In place of 1, an evaluation function E2, E3, E4 represented by the following equation, for example, may be used depending on the situation. (1)
When it is necessary to consider the delivery date of order 0 E2 = (1 + NP / TNO) ｃ (Cai + Cbi + Ai * Cci) (3) where, NP: the number of orders (must order) that are not manufactured and whose delivery date is approaching (must order) (Must order can be set by delivery date.) TNO: Total number of orders in group (2) When it is not necessary to use old slab S, E3 = Σ (Cai + Cbi + Cci) ... (4) (3) Delivery date and yield To adjust the balance with E4 = Σ (Cai + Cbi + Cci + NP) (5) Further, the first to third expressions in the above equations (1), (3), (4) and (5)
Weights Wa, Wb, and Wc are assigned to Ca, Cb, and Cc of the third term, respectively.
May be multiplied.

[0010]

Since the sheet removing method according to the present invention is configured as described above, the code representing the order of use of the slabs and the order of application of the slabs to the metal to be annealed is changed. An optimal planing plan can be determined. That is, a combination of the order of use of the slabs and the order of application of the order can be quickly obtained, and a combination satisfying the conditions can be easily found from the combination. For this reason, the yield and the like can be improved, and the time for creating a combination can be reduced. Furthermore, it is possible to objectively evaluate the optimality of the final board removal. As a result, it is possible to obtain a board removing method that can create an optimal board removing plan in a short time that can withstand practical use.

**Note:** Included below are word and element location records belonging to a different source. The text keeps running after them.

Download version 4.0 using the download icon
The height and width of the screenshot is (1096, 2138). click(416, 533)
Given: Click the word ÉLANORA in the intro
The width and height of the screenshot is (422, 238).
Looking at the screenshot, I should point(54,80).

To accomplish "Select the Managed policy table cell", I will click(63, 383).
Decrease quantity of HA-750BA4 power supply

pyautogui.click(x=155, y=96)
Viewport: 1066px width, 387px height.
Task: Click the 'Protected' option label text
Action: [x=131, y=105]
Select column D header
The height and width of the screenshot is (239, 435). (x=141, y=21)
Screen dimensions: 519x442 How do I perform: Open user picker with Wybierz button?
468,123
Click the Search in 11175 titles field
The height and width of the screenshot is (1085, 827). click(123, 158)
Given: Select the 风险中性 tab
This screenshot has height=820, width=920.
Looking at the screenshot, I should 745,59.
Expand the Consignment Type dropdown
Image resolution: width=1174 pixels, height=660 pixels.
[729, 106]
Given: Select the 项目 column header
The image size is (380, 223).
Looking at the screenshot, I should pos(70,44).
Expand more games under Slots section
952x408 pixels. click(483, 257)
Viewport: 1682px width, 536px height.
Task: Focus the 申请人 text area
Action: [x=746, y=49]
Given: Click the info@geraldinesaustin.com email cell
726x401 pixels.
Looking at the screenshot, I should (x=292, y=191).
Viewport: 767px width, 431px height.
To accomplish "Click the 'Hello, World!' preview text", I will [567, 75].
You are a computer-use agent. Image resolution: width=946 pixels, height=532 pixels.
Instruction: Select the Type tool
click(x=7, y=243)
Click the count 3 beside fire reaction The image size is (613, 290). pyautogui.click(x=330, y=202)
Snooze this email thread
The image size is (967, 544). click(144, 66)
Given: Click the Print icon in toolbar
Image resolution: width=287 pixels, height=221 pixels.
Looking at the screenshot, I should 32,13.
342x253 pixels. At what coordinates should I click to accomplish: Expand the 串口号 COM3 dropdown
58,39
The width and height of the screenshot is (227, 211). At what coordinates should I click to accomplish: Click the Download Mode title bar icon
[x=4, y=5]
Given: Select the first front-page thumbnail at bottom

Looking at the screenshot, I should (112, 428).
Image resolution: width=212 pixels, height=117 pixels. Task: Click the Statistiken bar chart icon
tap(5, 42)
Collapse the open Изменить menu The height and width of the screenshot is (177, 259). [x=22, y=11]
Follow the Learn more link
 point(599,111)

[Brief description of the drawings]

FIG. 1 is a flowchart (a) showing a procedure for creating a board removal plan by a board removal method according to an embodiment of the present invention;
(B).

FIG. 2 is a table showing specifications of a slab and an order and contents of a combination thereof.

FIG. 3 is a plan view of the board removing method according to the board removing method of the embodiment.

[Explanation of symbols]

 S: slab (corresponding to plate material) 0: order x, x ', x "... code (or transition candidate) E1, E1', E1" ... evaluation function SA: simulated annealing method

──────────────────────────────────────────────────続 き Continued on the front page (72) Inventor Kazuo Nose 1-5-5 Takatsukadai, Nishi-ku, Kobe-shi, Hyogo Kobe Steel, Ltd. Kobe Research Institute (72) Inventor Shigeru Sakai Kanazawa, Kakogawa-shi, Hyogo No. 1 in Kobe Steel, Ltd.Kakogawa Works (72) Inventor Sasaki Main Budget No. 1, Kanazawa-cho, Kakogawa, Hyogo Prefecture Kobe Steel, Ltd. Company Kobe Steel Works Kakogawa Works (58) Field surveyed (Int. Cl. ⁷ , DB name) B21B 37/00

Claims (1)

(57) [Claims] 1. A method for allocating one or more orders to each of a plurality of plate materials to prepare a plate-cutting plan, the order in which the plate materials are used and the order in which the orders are applied to the plate materials are determined by a simulated annealing method. A planing method in which a planing plan is created for each combination by rearrangement, and an optimal planing plan is determined for each planing plan by applying an evaluation function based on predetermined conditions for the planing.